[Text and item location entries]
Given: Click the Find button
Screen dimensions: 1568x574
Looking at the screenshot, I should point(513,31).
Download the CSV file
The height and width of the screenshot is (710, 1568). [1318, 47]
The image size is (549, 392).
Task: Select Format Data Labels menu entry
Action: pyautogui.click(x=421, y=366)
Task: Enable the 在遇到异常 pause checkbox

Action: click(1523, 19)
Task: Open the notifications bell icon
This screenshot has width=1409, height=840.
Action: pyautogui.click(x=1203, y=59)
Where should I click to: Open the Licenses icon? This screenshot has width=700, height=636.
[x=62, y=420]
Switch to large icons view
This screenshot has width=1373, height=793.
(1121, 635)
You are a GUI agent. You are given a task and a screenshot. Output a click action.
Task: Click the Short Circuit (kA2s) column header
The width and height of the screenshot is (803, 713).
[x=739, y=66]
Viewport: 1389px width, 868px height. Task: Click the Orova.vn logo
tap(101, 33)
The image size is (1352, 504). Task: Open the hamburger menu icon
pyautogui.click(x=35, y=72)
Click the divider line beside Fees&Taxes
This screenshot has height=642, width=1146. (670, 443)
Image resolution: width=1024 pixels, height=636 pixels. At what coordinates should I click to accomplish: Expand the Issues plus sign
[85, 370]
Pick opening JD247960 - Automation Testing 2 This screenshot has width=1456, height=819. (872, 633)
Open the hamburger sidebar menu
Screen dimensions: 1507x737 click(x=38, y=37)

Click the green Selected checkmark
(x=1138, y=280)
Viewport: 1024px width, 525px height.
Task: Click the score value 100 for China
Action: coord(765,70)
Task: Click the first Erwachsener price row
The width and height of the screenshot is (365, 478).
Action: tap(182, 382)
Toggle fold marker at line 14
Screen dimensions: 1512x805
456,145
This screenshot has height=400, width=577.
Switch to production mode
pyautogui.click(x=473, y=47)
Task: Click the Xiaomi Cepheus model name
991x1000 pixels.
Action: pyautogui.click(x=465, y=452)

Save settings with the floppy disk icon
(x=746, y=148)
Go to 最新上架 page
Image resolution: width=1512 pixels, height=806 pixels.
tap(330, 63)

__Instructions to follow__: Rewrite the material above with every "hamburger" changed to "three-line". Leave everything else as it is.

__Task output__:
Given: Click the Find button
Screen dimensions: 1568x574
Looking at the screenshot, I should point(513,31).
Download the CSV file
The height and width of the screenshot is (710, 1568). [1318, 47]
The image size is (549, 392).
Task: Select Format Data Labels menu entry
Action: pyautogui.click(x=421, y=366)
Task: Enable the 在遇到异常 pause checkbox

Action: click(1523, 19)
Task: Open the notifications bell icon
This screenshot has width=1409, height=840.
Action: pyautogui.click(x=1203, y=59)
Where should I click to: Open the Licenses icon? This screenshot has width=700, height=636.
[x=62, y=420]
Switch to large icons view
This screenshot has width=1373, height=793.
(1121, 635)
You are a GUI agent. You are given a task and a screenshot. Output a click action.
Task: Click the Short Circuit (kA2s) column header
The width and height of the screenshot is (803, 713).
[x=739, y=66]
Viewport: 1389px width, 868px height. Task: Click the Orova.vn logo
tap(101, 33)
The image size is (1352, 504). Task: Open the three-line menu icon
pyautogui.click(x=35, y=72)
Click the divider line beside Fees&Taxes
This screenshot has height=642, width=1146. (670, 443)
Image resolution: width=1024 pixels, height=636 pixels. At what coordinates should I click to accomplish: Expand the Issues plus sign
[85, 370]
Pick opening JD247960 - Automation Testing 2 This screenshot has width=1456, height=819. (872, 633)
Open the three-line sidebar menu
Screen dimensions: 1507x737 click(x=38, y=37)

Click the green Selected checkmark
(x=1138, y=280)
Viewport: 1024px width, 525px height.
Task: Click the score value 100 for China
Action: coord(765,70)
Task: Click the first Erwachsener price row
The width and height of the screenshot is (365, 478).
Action: tap(182, 382)
Toggle fold marker at line 14
Screen dimensions: 1512x805
456,145
This screenshot has height=400, width=577.
Switch to production mode
pyautogui.click(x=473, y=47)
Task: Click the Xiaomi Cepheus model name
991x1000 pixels.
Action: pyautogui.click(x=465, y=452)

Save settings with the floppy disk icon
(x=746, y=148)
Go to 最新上架 page
Image resolution: width=1512 pixels, height=806 pixels.
tap(330, 63)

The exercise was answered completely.